(Input data begins)

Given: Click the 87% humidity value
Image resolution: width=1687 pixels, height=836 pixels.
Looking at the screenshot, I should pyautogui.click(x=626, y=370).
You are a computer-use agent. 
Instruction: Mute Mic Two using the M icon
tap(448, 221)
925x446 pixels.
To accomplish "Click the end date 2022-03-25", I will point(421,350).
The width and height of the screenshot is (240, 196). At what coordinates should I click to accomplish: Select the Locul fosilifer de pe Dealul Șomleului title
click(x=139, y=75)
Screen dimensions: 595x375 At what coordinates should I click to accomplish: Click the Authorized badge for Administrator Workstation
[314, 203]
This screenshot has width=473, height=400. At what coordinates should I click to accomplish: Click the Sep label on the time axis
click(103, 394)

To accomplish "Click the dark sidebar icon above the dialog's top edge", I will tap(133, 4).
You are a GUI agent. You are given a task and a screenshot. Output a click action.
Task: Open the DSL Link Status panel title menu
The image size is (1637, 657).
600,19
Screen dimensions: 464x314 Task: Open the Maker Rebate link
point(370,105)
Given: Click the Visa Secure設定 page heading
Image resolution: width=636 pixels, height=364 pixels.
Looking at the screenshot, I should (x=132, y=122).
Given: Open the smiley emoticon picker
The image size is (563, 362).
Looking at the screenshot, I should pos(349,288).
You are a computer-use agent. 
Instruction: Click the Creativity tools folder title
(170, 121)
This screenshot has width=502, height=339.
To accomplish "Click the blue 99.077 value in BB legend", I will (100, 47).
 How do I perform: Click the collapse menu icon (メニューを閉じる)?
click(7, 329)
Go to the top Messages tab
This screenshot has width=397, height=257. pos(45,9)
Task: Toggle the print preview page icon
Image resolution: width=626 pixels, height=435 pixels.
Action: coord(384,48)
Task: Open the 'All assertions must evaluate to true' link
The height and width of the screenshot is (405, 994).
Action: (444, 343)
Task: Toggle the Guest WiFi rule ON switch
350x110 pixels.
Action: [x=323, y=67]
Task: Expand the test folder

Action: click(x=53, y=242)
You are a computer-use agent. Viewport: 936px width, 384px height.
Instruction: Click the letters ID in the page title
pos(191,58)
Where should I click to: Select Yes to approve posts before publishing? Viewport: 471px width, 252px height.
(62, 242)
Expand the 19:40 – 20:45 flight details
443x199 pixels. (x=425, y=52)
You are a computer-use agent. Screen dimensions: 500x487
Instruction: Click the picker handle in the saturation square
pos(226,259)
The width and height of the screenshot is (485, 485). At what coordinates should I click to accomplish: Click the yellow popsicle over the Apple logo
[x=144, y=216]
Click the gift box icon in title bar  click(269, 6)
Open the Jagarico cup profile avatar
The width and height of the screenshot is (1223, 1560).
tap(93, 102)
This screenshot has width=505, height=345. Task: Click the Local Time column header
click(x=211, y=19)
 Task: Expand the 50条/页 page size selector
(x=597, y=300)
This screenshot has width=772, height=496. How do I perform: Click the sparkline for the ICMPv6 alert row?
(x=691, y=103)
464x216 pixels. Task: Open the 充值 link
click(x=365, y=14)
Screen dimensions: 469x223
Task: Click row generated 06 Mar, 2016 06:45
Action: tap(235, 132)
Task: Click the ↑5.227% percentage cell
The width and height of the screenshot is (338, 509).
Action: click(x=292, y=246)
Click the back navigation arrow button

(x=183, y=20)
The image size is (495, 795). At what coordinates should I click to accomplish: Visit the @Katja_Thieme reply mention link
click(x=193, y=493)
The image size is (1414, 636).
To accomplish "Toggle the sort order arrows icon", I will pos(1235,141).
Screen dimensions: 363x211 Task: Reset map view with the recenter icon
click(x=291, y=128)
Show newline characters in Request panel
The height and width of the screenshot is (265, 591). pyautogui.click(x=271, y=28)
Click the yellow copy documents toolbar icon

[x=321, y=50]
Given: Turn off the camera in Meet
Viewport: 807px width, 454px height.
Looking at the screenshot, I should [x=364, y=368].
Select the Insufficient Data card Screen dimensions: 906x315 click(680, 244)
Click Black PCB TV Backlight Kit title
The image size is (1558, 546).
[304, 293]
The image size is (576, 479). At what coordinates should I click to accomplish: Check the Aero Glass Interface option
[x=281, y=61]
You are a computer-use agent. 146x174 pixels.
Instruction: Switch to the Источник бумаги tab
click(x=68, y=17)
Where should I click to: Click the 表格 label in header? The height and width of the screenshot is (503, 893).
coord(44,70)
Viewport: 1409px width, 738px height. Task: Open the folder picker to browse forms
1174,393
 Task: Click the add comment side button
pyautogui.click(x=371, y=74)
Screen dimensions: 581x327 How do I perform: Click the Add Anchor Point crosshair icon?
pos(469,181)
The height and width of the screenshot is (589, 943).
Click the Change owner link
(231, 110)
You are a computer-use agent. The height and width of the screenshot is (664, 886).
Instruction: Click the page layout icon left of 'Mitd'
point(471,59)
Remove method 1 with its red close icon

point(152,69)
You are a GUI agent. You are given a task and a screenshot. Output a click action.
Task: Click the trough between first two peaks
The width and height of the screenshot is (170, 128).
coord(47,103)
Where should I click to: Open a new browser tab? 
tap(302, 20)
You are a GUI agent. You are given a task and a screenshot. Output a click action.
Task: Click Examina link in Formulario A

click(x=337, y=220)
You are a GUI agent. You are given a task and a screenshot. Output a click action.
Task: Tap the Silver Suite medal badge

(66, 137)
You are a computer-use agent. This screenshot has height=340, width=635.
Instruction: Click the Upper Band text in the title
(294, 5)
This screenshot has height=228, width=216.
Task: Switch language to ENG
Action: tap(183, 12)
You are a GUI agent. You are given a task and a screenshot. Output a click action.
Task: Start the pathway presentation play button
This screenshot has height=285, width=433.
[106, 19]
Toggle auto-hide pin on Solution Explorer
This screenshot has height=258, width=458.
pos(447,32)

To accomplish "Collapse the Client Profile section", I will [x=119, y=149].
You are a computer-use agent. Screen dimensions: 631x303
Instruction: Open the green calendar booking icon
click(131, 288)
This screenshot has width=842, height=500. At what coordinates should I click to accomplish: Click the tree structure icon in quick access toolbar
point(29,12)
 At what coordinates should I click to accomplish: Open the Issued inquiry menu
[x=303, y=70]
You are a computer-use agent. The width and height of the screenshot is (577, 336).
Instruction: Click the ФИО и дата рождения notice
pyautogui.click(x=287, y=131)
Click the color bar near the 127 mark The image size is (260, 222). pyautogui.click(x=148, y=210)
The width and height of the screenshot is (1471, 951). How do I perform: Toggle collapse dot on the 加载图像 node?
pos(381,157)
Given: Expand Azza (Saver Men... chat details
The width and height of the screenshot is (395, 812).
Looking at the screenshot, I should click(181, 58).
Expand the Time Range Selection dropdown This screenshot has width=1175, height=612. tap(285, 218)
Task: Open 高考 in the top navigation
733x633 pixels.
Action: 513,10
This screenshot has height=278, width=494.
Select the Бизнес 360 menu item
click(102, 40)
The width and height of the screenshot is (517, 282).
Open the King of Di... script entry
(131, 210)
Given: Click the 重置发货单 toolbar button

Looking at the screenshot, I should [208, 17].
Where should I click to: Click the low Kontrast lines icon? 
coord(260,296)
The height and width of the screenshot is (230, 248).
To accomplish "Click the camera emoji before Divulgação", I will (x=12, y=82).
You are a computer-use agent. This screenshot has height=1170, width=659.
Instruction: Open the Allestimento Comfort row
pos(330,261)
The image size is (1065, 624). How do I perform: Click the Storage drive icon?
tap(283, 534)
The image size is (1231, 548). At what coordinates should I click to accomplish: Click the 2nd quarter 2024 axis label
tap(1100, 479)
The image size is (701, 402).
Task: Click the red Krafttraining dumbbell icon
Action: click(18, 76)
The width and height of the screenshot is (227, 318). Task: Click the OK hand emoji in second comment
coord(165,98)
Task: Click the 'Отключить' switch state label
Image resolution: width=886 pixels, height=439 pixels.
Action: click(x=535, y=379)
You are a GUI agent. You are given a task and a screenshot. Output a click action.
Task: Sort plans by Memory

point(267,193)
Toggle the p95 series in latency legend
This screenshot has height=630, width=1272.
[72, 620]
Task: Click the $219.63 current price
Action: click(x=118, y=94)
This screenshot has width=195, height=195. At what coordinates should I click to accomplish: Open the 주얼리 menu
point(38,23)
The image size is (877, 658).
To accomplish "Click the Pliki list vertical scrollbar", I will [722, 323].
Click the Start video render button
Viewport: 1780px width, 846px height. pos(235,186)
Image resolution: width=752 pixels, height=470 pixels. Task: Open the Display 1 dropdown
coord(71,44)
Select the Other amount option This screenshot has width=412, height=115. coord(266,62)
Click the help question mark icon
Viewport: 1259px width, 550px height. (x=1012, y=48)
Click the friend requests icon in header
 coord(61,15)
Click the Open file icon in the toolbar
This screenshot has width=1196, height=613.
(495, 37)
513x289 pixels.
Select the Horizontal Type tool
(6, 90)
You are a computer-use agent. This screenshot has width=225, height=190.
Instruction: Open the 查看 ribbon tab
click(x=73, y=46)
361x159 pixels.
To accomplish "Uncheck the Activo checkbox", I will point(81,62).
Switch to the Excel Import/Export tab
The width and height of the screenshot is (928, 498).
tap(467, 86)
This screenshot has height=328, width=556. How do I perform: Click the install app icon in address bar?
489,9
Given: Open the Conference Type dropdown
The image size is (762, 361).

(Input data ends)

— Activity —
In the material above, tally the lines that include the word "legend" and give only that figure.

— The answer —
2